Exercise instructions:
Return all lines in the data where the string "will" can be found.

Input for this task:
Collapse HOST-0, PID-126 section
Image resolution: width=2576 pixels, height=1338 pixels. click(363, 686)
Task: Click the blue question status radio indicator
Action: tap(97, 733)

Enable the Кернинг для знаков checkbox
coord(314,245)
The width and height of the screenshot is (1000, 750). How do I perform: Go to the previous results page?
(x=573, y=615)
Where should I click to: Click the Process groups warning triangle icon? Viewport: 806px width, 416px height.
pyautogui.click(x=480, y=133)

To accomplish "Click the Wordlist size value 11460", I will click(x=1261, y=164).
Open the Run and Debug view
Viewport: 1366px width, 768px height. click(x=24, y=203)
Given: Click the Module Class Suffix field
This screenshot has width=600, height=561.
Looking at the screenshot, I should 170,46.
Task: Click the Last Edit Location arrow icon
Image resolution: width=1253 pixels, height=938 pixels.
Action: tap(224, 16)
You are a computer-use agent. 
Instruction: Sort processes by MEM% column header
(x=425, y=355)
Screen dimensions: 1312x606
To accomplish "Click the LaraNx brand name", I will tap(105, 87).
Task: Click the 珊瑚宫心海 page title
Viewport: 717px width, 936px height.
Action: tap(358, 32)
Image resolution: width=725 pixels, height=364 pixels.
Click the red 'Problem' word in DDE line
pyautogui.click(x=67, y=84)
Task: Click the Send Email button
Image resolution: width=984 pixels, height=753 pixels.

Response to the task:
To accomplish "Click the Wordlist size value 11460", I will click(x=1261, y=164).
To accomplish "Click the LaraNx brand name", I will tap(105, 87).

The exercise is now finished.